As I said, your bubby...a manufacturer and the owner of that board...already started, less than 24 hours after your first post. I didn't see you answering "Really, Bob, these cars do run very close, so please refrain from starting any battles here regarding which car is better." He very publicly bitchslapped the AZ guys when they couldn't get Storms to win, he'll do it with the Thunderstorm just as fast. It's never the car, it's the builder/driver. :freak:


----------



## afxgns (Jul 6, 2006)

#1 He's not my "Bubby"

#2 I saw a guy defending his products. We all know that the G-Jet is a "work in progress" They keep upgrading and tweeking as they see fit. Bob is only trying to point that out. It's not a battle, it's an answer.

#3 Bob knows the deal we are trying to get going and he embraces it. Unlike the other manufacturers. He WANTS to run against the other guys in a heads up league. So what if he's getting a little trash talkin' in, That's what these guys do.

#4 I'm not the moderator of this board, but if I was, I still wouldn't have shut anyone down.


----------



## SwamperGene (Dec 1, 2003)

Tim I'm not trying to get into a flame war over this, I'm merely pointing out that you'd be better off promoting the hobby on neutral ground. There's too many burnt bridges leading to all the manufacturers...and doesn't it suprise you at least a little that even here on HT, a rather neutral board with an emphasis on collecting and modeling, you're finding people who've been banned by the grand one? That in itself speaks volumes as to how deep this little problem has become over the years.
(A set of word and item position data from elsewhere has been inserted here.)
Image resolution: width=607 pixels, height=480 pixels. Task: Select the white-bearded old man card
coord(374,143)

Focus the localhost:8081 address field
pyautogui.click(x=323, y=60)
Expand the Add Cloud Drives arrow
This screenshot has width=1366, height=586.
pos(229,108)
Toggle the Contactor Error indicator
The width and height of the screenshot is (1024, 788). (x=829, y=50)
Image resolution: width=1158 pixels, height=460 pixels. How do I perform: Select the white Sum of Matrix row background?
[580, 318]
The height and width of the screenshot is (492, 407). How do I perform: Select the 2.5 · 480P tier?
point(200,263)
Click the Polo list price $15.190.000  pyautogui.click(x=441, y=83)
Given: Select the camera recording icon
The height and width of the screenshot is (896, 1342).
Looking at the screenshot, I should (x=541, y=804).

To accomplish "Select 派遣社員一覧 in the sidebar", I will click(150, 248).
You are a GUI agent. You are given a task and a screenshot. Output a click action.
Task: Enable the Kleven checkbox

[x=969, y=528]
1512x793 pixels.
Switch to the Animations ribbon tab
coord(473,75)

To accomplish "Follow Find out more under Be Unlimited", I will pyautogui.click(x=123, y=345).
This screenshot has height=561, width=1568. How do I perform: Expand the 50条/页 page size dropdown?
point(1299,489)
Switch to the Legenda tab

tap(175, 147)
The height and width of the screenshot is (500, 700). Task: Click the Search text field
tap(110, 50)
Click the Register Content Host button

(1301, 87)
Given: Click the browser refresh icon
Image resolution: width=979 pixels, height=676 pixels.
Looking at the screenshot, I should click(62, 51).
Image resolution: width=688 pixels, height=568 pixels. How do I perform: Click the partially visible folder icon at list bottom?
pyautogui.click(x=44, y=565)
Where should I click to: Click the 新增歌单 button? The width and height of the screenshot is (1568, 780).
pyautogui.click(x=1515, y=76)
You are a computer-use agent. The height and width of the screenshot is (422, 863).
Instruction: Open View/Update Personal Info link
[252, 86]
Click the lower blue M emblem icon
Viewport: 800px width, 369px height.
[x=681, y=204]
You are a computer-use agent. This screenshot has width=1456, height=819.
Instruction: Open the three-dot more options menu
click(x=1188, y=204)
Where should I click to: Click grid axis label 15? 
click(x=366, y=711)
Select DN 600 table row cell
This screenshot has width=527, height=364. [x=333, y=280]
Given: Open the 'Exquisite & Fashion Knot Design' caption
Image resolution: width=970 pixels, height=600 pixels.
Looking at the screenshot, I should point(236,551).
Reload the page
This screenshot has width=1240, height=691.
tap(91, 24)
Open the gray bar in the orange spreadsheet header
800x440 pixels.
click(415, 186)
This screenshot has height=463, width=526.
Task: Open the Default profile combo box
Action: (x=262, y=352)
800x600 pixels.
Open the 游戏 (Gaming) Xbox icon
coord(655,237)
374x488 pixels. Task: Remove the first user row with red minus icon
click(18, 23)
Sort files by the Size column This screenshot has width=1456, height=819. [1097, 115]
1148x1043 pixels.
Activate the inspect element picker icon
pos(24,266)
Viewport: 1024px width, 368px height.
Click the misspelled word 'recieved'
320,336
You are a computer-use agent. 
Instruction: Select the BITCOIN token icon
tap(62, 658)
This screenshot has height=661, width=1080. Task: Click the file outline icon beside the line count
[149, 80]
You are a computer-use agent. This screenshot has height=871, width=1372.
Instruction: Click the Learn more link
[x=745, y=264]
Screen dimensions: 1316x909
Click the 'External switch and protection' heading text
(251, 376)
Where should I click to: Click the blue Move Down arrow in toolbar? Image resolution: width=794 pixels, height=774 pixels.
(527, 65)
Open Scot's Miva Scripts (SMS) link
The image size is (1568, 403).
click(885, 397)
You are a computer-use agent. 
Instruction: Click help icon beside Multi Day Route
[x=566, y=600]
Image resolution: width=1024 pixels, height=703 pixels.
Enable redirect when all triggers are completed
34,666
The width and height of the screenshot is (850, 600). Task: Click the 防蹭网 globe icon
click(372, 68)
Quite literally, half your audience is gone before you even started, not to mention the innocent casualties of block-banning IP's.


----------



## coach61 (Sep 6, 2004)

martybauer31 said:


> Dude, you need to seek help on the Tyco thing.... perhaps a..... "Tyco"analyst?


No Worries I am going to get a Friday night one of these days and get down to his track to show him the error of his ways.. lol


Dave

(Tyco were those not the cars we gave the kids to play with?)


----------